In the listing that follows, locate the line containing "Where should I click to: Pick" and the line containing "Task: Delete the". Retype exactly those two lines and every line between them, and nothing more.
BEGIN
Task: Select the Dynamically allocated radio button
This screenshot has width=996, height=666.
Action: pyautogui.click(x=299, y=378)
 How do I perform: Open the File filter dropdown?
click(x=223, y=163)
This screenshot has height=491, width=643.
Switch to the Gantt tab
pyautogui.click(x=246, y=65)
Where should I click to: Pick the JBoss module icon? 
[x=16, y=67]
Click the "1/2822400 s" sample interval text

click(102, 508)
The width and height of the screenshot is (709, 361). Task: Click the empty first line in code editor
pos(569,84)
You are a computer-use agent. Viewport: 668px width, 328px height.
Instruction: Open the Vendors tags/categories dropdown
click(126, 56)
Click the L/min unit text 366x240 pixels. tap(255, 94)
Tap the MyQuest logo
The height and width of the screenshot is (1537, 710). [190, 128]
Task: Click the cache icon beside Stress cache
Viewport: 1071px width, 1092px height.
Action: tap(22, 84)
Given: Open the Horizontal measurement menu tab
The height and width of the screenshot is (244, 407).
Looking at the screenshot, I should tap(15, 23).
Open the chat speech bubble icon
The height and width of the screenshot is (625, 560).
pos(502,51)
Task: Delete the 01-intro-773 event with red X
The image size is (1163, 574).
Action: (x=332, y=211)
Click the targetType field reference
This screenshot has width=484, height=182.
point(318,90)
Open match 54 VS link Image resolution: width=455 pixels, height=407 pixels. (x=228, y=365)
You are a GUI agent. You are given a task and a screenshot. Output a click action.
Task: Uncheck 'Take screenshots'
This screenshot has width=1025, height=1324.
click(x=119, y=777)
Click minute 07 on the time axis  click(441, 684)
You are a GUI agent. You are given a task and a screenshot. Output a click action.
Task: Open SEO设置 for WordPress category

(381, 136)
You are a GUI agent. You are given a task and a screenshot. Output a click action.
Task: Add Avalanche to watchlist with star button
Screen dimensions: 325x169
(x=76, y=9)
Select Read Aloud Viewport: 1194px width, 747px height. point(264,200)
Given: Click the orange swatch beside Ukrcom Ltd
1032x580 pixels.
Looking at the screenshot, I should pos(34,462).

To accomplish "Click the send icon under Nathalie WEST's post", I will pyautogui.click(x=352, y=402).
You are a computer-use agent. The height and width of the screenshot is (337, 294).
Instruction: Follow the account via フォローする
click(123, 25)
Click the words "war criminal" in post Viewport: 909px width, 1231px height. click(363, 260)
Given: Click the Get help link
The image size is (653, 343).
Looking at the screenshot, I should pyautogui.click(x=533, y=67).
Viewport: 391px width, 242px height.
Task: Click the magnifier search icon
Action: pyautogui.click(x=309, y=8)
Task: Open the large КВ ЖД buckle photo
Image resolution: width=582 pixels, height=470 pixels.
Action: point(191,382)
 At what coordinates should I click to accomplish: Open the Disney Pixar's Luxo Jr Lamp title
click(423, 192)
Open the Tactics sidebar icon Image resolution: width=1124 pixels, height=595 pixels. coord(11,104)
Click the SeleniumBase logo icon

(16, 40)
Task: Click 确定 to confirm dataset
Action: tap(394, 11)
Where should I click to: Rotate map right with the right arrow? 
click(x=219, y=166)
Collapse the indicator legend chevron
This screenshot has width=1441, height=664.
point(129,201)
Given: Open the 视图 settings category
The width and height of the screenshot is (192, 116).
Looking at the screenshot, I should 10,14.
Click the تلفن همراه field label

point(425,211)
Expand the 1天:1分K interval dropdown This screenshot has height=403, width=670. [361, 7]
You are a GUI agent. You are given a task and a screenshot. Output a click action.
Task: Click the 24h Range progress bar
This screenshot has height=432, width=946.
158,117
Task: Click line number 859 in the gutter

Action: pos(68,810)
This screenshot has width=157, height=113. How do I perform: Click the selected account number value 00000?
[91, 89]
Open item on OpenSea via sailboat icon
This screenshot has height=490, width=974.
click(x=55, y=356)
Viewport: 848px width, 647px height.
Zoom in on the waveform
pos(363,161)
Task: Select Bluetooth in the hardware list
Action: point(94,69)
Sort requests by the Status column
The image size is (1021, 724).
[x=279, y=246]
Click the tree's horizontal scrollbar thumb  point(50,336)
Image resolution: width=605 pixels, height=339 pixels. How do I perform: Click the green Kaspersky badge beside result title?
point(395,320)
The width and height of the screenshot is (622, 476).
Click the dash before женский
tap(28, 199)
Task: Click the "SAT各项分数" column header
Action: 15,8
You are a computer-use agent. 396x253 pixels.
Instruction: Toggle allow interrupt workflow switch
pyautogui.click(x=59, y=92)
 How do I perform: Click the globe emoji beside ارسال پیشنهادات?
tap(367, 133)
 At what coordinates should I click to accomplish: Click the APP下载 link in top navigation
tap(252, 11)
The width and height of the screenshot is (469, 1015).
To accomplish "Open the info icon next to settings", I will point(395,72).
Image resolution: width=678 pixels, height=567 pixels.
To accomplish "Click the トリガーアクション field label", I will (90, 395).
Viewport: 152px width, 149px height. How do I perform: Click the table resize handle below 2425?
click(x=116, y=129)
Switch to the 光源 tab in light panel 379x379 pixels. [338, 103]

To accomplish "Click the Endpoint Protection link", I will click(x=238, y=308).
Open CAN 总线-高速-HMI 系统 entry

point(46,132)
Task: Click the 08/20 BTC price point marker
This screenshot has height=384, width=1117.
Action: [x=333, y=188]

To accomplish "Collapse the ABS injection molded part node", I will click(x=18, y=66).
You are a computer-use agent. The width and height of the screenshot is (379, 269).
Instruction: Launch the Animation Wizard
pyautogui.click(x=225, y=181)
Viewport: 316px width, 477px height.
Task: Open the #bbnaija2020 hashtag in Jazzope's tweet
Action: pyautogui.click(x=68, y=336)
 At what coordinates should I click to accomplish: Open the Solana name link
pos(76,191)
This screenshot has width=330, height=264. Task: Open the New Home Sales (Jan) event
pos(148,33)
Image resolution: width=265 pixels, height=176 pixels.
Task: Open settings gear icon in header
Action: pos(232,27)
END
TASK RESULT –
Where should I click to: Pick the JBoss module icon? 
[x=16, y=67]
Click the "1/2822400 s" sample interval text

click(102, 508)
The width and height of the screenshot is (709, 361). Task: Click the empty first line in code editor
pos(569,84)
You are a computer-use agent. Viewport: 668px width, 328px height.
Instruction: Open the Vendors tags/categories dropdown
click(126, 56)
Click the L/min unit text 366x240 pixels. tap(255, 94)
Tap the MyQuest logo
The height and width of the screenshot is (1537, 710). [190, 128]
Task: Click the cache icon beside Stress cache
Viewport: 1071px width, 1092px height.
Action: tap(22, 84)
Given: Open the Horizontal measurement menu tab
The height and width of the screenshot is (244, 407).
Looking at the screenshot, I should tap(15, 23).
Open the chat speech bubble icon
The height and width of the screenshot is (625, 560).
pos(502,51)
Task: Delete the 01-intro-773 event with red X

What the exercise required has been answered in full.